Si les négociations avec l’Union européenne se sont pas rompues, la Turquie sait depuis 2009 qu’elle ne peut espérer qu’un partenariat privilégié et non une adhésion complète.

Deux anecdotes pour suivre.
Pour le référendum de 2017, des meetings étaient prévus dans plusieurs pays européens. Les Pays-Bas ont interdit ces meetings sur leur territoire. La ministre turque de la famille, en tournée en Allemagne, a voulu bravé cet interdit et faire un discours à partir du balcon de l’ambassade (extraterritoriale). Elle a été arrêtée devant la grille et expulsée. Erdogan a traité les Pays-Bas d’Etat nazi et fasciste et a demandé des excuses… ce que le premier ministre Mark Rutten a refusé, qualifiant les propos d’Erdogan de nauséabonds et d’hystériques. L’Allemagne et plusieurs pays d’Europe ont pris parti pour les Pays-Bas.

Erdogan a reçu de nombreuses distinctions de par le monde, mais une seule lui a été accordée par un pays européen. La Belgique l’a gratifié de la plus haute distinction en 2015 : le grand cordon de l’ordre de Léopold, qui correspond à la légion d’honneur française. La grande différence entre les deux décorations réside dans le nombre de décorés : des centaines par an en France, 156 en tout en Belgique, surtout des hommes d’Etat belges et étrangers. Devant les critiques, le ministre des relations extérieures a expliqué : « C’est simplement une coutume lors d’une visite d’Etat: des décorations sont échangées entre chefs d’État. Il ne faut y voir qu’une tradition protocolaire. » Donc, pas besoin de la mériter.

Erdogan, le roi et le premier ministre belges lors de la cérémonie de remise de la décoration.
Et aujourd’hui (2019) ?

Erdogan est à l’apogée de son règne en 2016. L’AKP a apporté la stabilité au pays et favorisé son développement économique. Erdogan a gagné son pari : il a redonné son lustre à la Turquie, elle a sa place sur l’échiquier politique mondial. Il reste néanmoins très nostalgique de l’Empire ottoman. Lors de ses voyages au Kosovo et en Bosnie, il ne manque pas de rappeler les liens qui unissent ces pays et la Turquie (la religion et un passé commun). Il a déclaré que la Turquie ne devait pas avoir honte de son passé… lors de l’évocation de « la guerre civile » contre les Arméniens dont il refuse toujours de reconnaître le génocide.

La situation économique est florissante : le taux de croissance flirte avec les 10%. Les investissements étrangers affluent. Les grandes marques automobiles (Ford, Toyota, Renault, Volkswagen, Hyundai, Fiat, Mercedes) produisent un million de voitures par an dont plus de 80% sont exportées.
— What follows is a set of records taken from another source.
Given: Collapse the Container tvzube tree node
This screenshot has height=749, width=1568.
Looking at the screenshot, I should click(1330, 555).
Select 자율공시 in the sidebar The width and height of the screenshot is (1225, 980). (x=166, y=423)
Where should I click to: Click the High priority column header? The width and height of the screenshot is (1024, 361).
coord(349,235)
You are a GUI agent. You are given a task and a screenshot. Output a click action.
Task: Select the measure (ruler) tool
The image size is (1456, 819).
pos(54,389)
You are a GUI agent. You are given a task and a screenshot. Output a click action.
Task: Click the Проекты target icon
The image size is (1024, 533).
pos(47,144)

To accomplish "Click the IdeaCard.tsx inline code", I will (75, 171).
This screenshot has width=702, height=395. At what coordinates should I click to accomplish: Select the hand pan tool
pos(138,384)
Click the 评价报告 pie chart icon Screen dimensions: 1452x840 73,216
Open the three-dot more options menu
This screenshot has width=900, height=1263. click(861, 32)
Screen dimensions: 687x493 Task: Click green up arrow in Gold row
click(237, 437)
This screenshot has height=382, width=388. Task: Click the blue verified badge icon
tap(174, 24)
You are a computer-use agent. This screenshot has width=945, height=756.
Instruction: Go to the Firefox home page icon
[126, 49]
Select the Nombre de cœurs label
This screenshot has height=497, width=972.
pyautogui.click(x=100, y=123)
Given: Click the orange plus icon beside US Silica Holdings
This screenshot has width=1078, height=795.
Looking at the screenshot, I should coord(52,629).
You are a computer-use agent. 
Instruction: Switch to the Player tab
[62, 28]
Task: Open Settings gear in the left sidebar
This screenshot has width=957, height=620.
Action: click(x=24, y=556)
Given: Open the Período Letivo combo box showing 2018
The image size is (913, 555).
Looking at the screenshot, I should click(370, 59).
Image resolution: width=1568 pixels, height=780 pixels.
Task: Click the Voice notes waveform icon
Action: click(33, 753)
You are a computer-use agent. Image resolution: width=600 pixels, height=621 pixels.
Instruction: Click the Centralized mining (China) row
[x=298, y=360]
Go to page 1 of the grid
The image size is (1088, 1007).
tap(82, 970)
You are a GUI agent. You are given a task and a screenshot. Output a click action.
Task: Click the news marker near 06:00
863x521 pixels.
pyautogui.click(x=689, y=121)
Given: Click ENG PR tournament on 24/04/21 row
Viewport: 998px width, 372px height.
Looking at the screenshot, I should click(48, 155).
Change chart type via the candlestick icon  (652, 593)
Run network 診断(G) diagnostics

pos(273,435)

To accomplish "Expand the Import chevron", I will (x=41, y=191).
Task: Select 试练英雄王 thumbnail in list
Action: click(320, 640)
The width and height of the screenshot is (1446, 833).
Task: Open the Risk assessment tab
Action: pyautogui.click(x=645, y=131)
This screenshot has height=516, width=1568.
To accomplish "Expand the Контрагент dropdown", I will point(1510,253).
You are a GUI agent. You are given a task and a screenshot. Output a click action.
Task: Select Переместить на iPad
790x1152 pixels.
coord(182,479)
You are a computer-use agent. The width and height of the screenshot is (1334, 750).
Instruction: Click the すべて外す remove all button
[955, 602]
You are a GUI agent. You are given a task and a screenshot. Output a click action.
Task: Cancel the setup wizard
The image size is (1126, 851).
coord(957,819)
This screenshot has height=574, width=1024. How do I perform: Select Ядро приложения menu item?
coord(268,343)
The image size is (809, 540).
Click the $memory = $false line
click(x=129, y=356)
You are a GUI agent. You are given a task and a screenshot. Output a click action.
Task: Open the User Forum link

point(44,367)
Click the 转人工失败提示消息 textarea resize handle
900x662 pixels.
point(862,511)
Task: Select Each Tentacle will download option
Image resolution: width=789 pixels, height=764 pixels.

Mais dès 2018, tout s’arrête.
L’inflation atteint 25% en octobre, le salaire minimum est augmenté de 26%. Les constructeurs automobiles se désengagent suite à l’augmentation des salaires et à l’inflation. Le chômage remonte à 13%.

2019 est l’année noire. C’est une année d’élections municipales. Les partis d’opposition se regroupent, ils présentent une liste unique. L’AKP perd les villes d’Istanbul, d’Izmir et d’Ankara remportées par le CHP : le Parti républicain du peuple. Erdogan dénonce « les irrégularités, les abus et la corruption ». Gonflé le gars ! On recompte les voix à Istanbul, le vote est annulé… nouvelle élection. Le candidat social démocrate l’emporte à nouveau, non plus avec 8000 voix d’avance, mais avec 180.000 !
L’AKP doit faire face à de nombreuses défections dont un ex-président de ce parti et un ex-ministre.

Trois maires kurdes sont accusés de détourner l’argent de la ville au profit du terrorisme. Ils sont destitués et leurs villes placées sous le contrôle de gouverneurs désignés par l’Etat.

Erdogan doit réagir. Il doit regagner la confiance.
Le 9 octobre 2019, il envahit le nord de la Syrie pour y chasser les Kurdes. Les nationalistes se rallient à lui, sa popularité remonte. La question kurde a toujours été son joker.